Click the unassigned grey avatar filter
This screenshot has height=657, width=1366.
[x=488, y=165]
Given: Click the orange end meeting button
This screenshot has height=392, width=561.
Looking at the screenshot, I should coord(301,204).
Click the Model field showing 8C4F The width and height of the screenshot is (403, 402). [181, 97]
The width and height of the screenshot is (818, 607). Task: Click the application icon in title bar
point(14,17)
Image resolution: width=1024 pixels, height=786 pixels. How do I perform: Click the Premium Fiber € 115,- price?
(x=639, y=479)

==

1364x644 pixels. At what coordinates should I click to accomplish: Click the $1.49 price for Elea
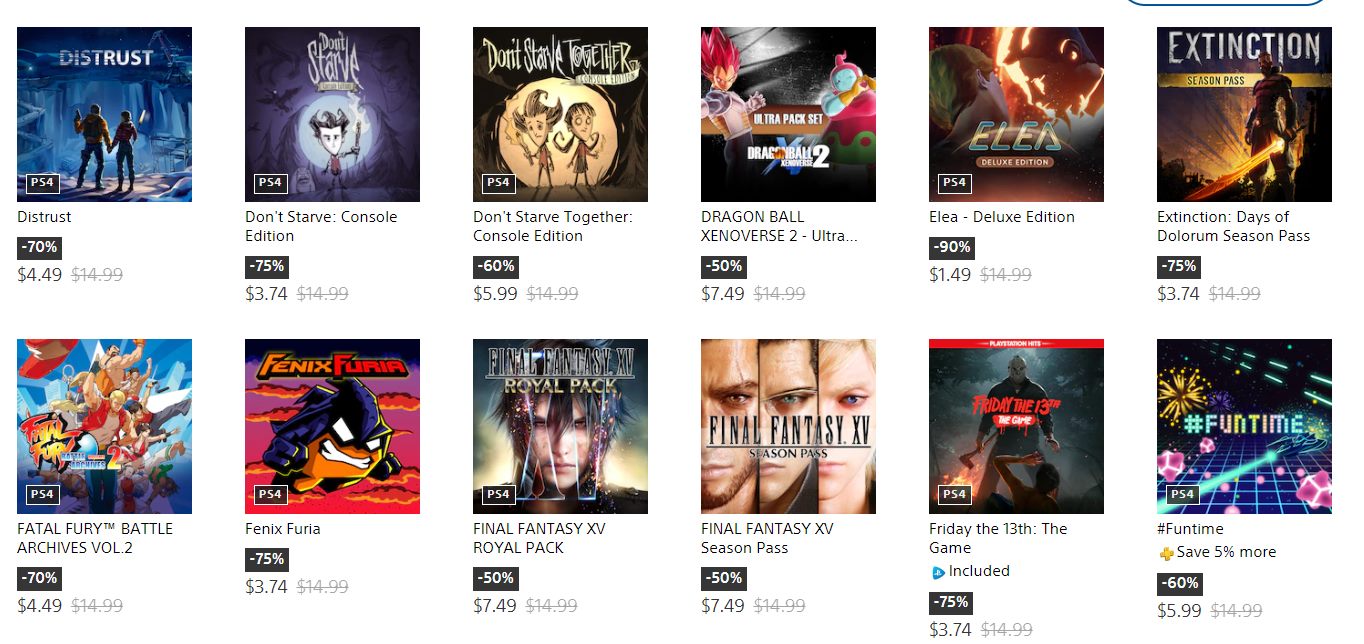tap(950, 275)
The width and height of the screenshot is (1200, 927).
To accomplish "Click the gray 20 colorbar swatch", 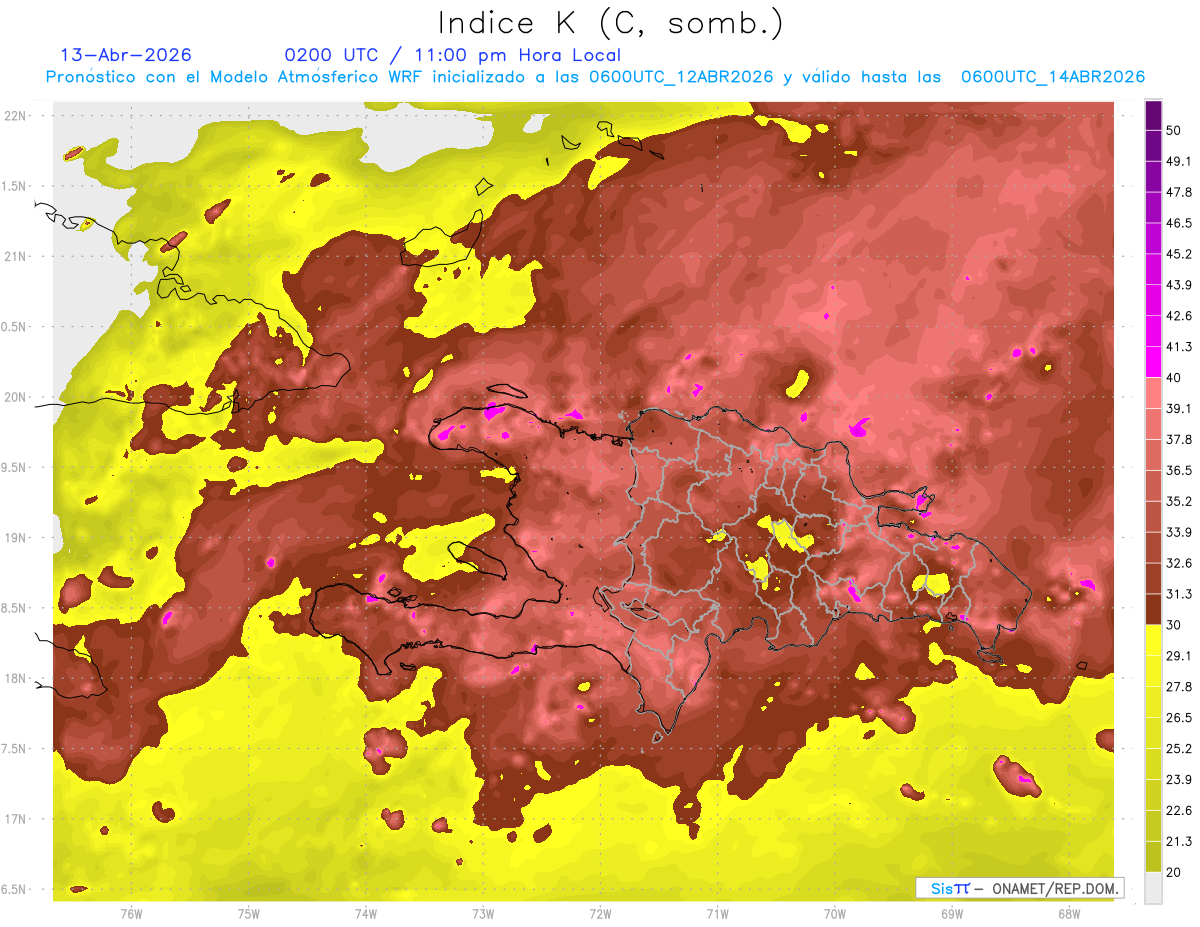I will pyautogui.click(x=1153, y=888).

--

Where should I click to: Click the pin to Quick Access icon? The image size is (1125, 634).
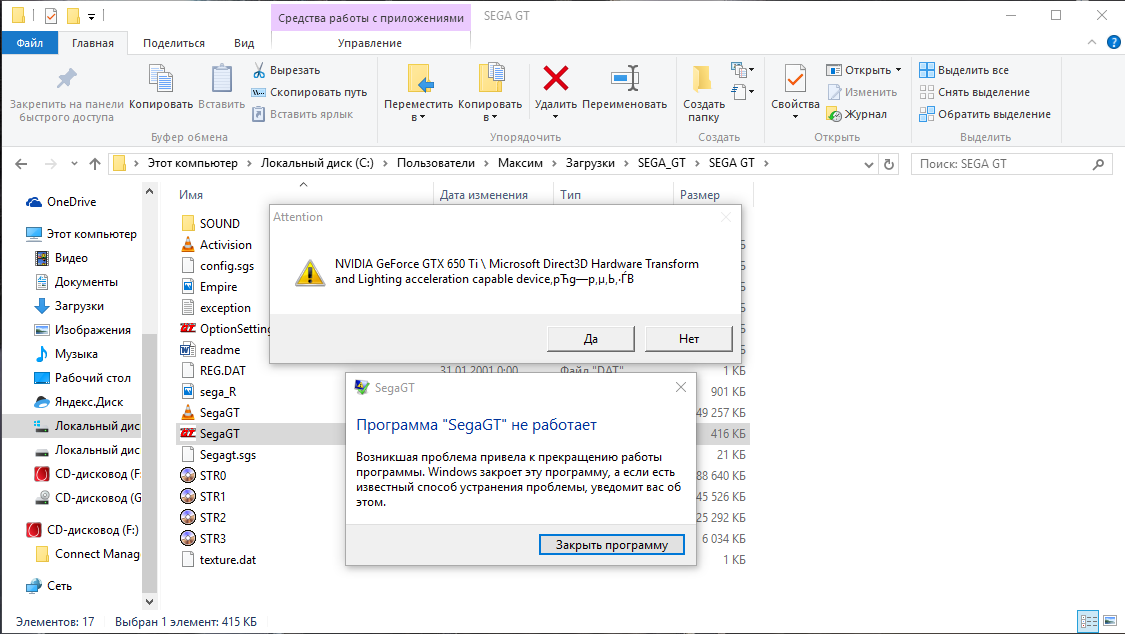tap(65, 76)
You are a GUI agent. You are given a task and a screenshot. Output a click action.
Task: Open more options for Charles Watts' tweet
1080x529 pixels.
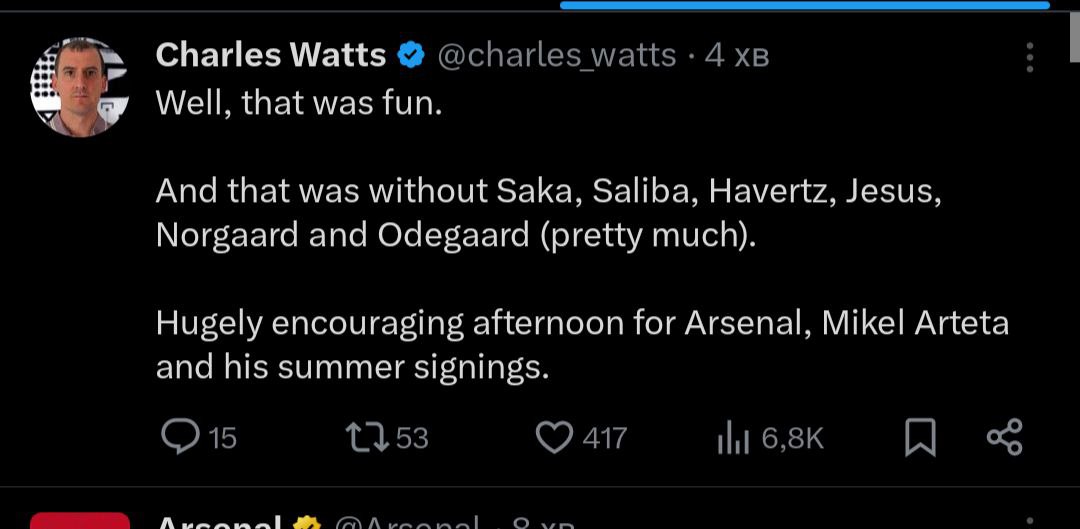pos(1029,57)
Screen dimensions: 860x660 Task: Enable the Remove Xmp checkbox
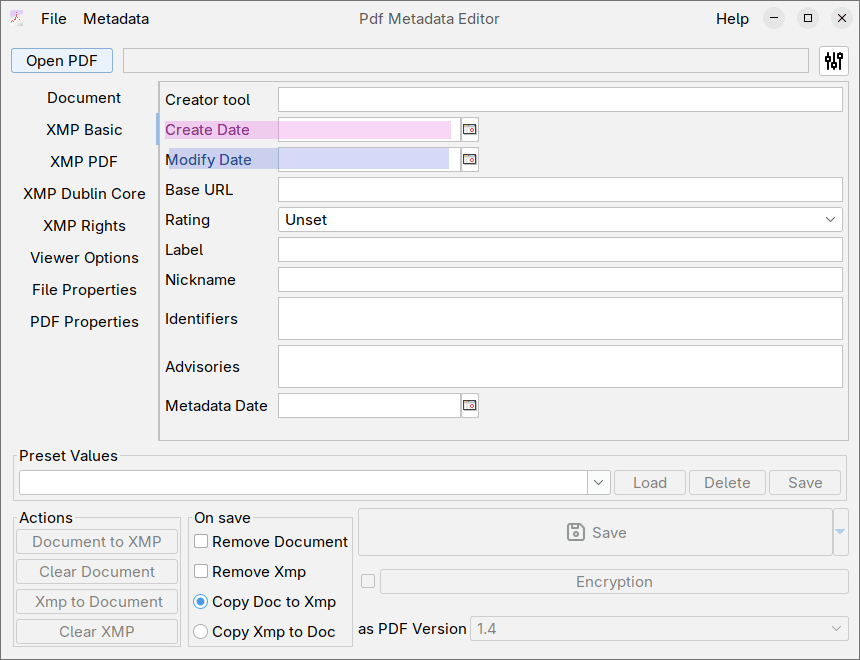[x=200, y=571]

Task prompt
Copy the rows word for word, starting at the line containing "Click the unassigned grey avatar filter" and ending at the line containing "(x=639, y=479)", with both of those lines included.

Output of the task
Click the unassigned grey avatar filter
This screenshot has height=657, width=1366.
[x=488, y=165]
Given: Click the orange end meeting button
This screenshot has height=392, width=561.
Looking at the screenshot, I should coord(301,204).
Click the Model field showing 8C4F The width and height of the screenshot is (403, 402). [181, 97]
The width and height of the screenshot is (818, 607). Task: Click the application icon in title bar
point(14,17)
Image resolution: width=1024 pixels, height=786 pixels. How do I perform: Click the Premium Fiber € 115,- price?
(x=639, y=479)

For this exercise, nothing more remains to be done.